Spratlig turquoise jewelry

spratling Turquoise jewelry

William Spratling quickly made many friends in the literary, political and artistic worlds of Mexico. The summers he spent in Mexico during 1926, 1927, and 1928 enabled him to establish many contacts among the then current "movers and shakers." Spratling moved to Mexico in 1929 to write his book Little Mexico. When Dwight Morrow, U.S. Ambassador to Mexico mentioned to Spratling that Morrow wanted to make a personal "non political" gift to the city of Cuernavaca, Spratling suggested that his friend Diego Rivera might be persuaded to create frescoes in the Cortes Palace in Cuernavaca. For helping to arrange this transaction, Spratling received two thousand dollars, which he immediately used to purchase a house in the Calle de las Delicias in Taxco.

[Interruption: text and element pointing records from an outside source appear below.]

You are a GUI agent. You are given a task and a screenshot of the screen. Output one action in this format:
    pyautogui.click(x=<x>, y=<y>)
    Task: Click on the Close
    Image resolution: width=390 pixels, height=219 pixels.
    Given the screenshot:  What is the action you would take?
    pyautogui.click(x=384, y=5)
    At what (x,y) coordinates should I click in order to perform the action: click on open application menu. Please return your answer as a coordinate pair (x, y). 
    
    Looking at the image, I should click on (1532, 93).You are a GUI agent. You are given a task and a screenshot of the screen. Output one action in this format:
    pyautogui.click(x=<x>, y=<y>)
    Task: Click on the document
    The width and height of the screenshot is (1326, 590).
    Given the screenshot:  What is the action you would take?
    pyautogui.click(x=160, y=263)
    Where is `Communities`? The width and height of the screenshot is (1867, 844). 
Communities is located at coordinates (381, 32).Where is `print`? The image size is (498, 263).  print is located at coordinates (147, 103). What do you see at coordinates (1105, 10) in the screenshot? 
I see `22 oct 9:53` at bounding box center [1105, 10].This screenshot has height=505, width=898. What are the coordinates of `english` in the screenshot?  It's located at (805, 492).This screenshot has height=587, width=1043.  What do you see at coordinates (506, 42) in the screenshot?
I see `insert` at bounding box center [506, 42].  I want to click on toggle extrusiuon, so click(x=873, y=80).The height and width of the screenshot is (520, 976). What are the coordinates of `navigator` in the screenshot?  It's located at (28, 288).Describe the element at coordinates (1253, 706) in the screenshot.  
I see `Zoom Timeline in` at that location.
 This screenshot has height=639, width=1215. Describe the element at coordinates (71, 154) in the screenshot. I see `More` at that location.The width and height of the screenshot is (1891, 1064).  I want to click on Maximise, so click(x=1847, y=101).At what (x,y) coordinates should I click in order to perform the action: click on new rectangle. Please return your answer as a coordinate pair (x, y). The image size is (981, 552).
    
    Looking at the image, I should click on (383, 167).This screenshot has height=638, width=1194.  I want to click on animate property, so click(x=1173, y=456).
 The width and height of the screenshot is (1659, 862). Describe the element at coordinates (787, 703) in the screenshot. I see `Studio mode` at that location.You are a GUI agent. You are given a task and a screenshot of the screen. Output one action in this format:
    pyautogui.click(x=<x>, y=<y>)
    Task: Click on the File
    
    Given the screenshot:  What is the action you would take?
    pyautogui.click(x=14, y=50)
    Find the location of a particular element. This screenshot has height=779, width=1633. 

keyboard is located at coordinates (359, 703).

Early in 1931, Dwight Morrow remarked to Spratling, "What a pity, Bill, that of all the thousands of tons of silver sent back from Taxco to the old world over the centuries, that none of this ever stayed here nor was utilized to create an industry or economy for Taxco." New information suggests that, contrary to Spratling's account in his autobiography, File on Spratling, his silver designs were not the major offering in his earliest shop, La Aduana. (Throughout his life, Spratling had financial crises, and at this period, in 1931, his need to create income to cover his minimal living expenses was serious.) La Aduana opened June 27, 1931 and initially the main focus was probably tin ware, copper, weavings and furniture, and to a slighly lesser extent, silver - all designed by Spratling. Silver jewelry and silver objects designed by Spratling became the primary focus of his shop by 1933. The shop, with its weavers, copper and tin smiths and silversmiths, Spratling later said, was "a four ring circus."

Spratling made silver ring with turquoise. Spratling has become very famous and probably the most collectible of the Mexican metal smiths. You can tell his style was very modern for the time.